Colombia remains by far the world's leading producer of cocaine - with 169,000 hectares of illicit crops at the end of 2018 - and the United States as the first consumer. The book comes at a time when President Iván Duque, a critic of the peace agreement that has set the axis of his foreign policy in Washington, proposes the return of the controversial fumigation with glyphosate, a potentially carcinogenic herbicide. The president has taken a turn in the anti-narcotics strategy with respect to his predecessor. While Santos advocated changing the focus on the global fight against drug trafficking, to address it as a matter of human rights and public health, Duque has opted for a tougher line by favoring forced eradication to the detriment of the voluntary substitution agreed with the communities of farmers

Economist by profession, Pardo (Bogotá, 1953) has been in times of war and in times of peace a notable protagonist of Colombian politics during his long public life. As a counselor for peace, he entered into negotiations with various guerrilla groups, including the M-19, and during the Government of César Gaviria (1990-1994) he was the first civilian appointed Minister of Defense in the country. From that portfolio, he created the "search block" in charge of dismantling the Medellin cartel in times of the frontal war against the large drug trafficking groups.

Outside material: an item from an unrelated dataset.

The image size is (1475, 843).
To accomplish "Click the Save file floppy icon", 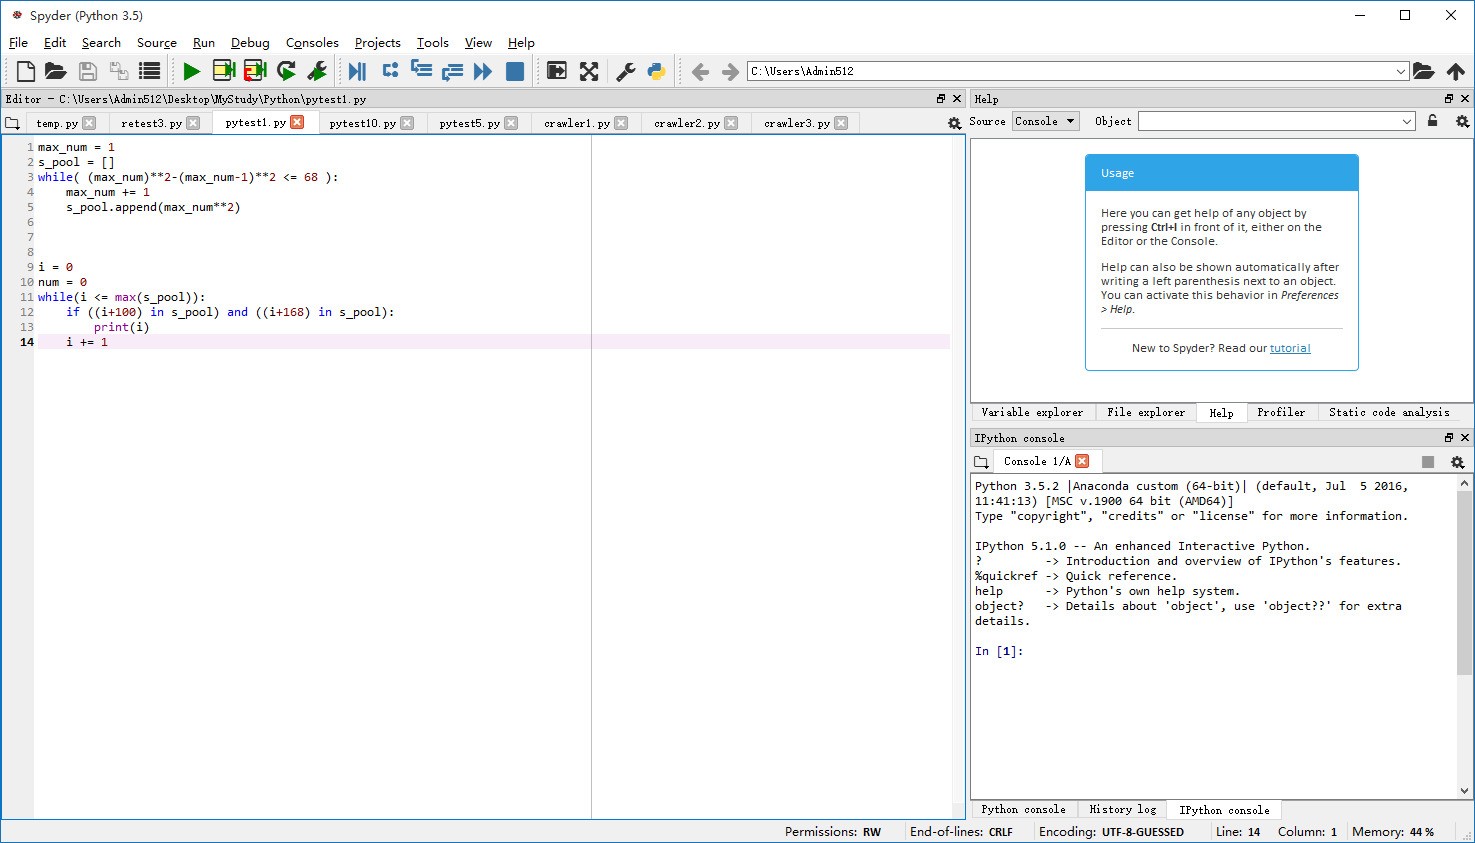I will [88, 71].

He was also a senator, director of the Liberal Party, presidential candidate in the 2010 elections, labor minister and mayor in charge of Bogotá. He assumed as presidential advisor for the post-conflict since one year before Santos sealed, at the end of 2016, the historic peace agreement with the extinct FARC, now unarmed and converted into a political party with representation in Congress. He has also authored several books, including The History of Wars , and this year will launch another title on the peace process with the M-19.